[Seminar] Recent advances in Google speech recognition systems
■호스트: 김건희 교수 (x7300,880-7300)
■문의: Vision and Learning Lab. (02-880-7289)
In this talk, we will discuss recent advances in speech recognition techniques using neural networks and very large training sets. First, we will give an overview of recent acoustic model training techniques such as Cross Entropy (CE) training, Connectionist Temporal Classification (CTC), various discriminative sequence training such as state-level Minimum Bayes Risk (sMBR). We also describe how to model the acoustic feature distribution using Feed-Forward Deep Neural Networks (FF-DNNs), Long Short-Term Memories (LSTMs). We will discuss simulated data generation and semi-supervised training. We usually do not have enough data for new speech recognition domains. To solve this problem, we create large-scale acoustically simulated databases from existing data. For very large training sets, labeling has been always a very time-consuming and difficult problem. We discuss semi-supervised training techniques to generate labels for such cases. Finally, we will look into end-to-end neural recognizer combining the Acoustic Modeling (AM), the Language Modeling (LM), and the Pronunciation Model (PM) as a single end-to-end system. We describe the attention-model based approaches, the CTC-based approaches, and the Recursive Neural Network (RNN) transducer techniques, and compare their performances.

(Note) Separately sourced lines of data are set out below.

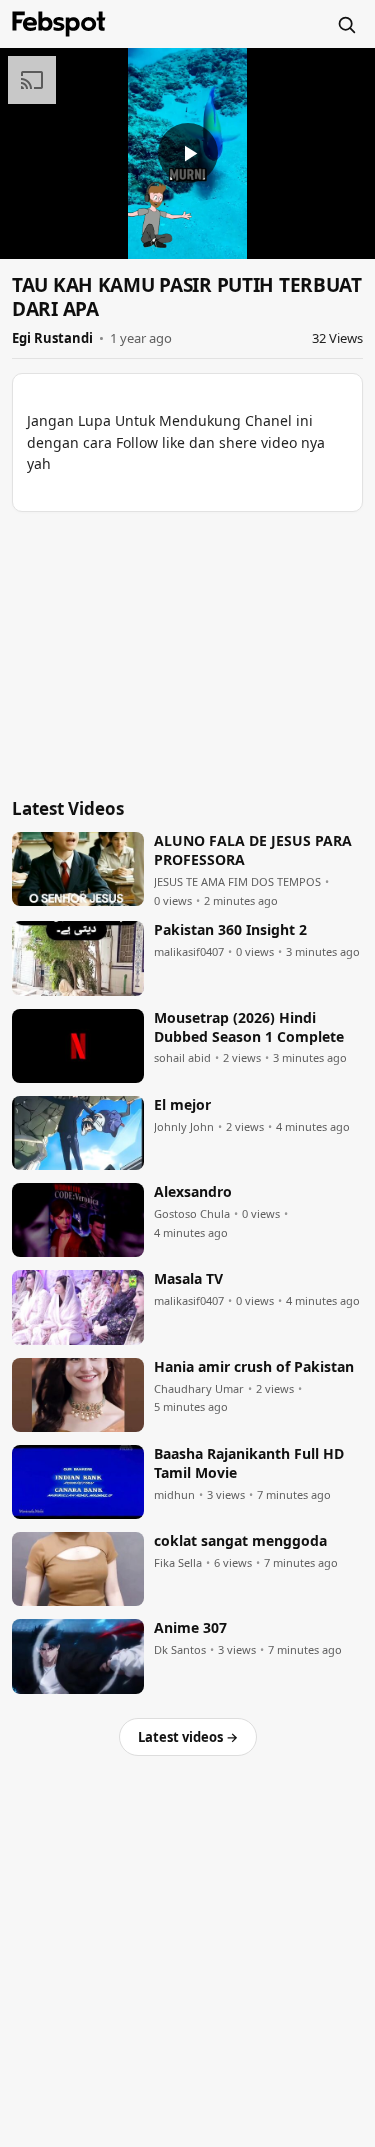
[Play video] (188, 153)
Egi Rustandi (52, 338)
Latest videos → (188, 1737)
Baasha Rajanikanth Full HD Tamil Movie (249, 1463)
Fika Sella (178, 1563)
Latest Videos (68, 808)
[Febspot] (59, 24)
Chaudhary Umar (199, 1389)
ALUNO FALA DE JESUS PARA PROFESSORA (253, 850)
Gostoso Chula (192, 1214)
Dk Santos (180, 1650)
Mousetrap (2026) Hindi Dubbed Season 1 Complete (249, 1027)
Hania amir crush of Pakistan (254, 1367)
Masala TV (188, 1279)
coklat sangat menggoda (240, 1541)
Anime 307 (190, 1628)
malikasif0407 (189, 952)
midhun (174, 1495)
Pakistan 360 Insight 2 (230, 930)
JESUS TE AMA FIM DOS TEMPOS (237, 882)
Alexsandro (193, 1192)
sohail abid (182, 1058)
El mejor (182, 1105)
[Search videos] (346, 24)
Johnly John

Chanwoo Kim has been a senior software engineer at Google, Inc. since 2013. He has been working for acoustic modeling for google speech recognition systems including Google Home and enhancing noise robustness using deep learning techniques. He was a speech scientist at Microsoft from 2011 to 2013. Dr. Kim received a Ph.D. from the Language Technologies Institute of School of Computer Science Carnegie Mellon University in 2010. He received his B.S and M.S. degrees in Electrical Engineering from Seoul National University in 1998 and 2001, respectively. Dr. Kim’s doctoral research was focused on enhancing the robustness of automatic speech recognition systems in noisy environments. Between 2003 and 2005 Dr. Kim was a Senior Research Engineer at LG Electronics, where he worked primarily on embedded signal processing and protocol stacks for multimedia systems. Prior to his employment at LG, he worked for EdumediaTek and SK Teletech as a R&D engineer.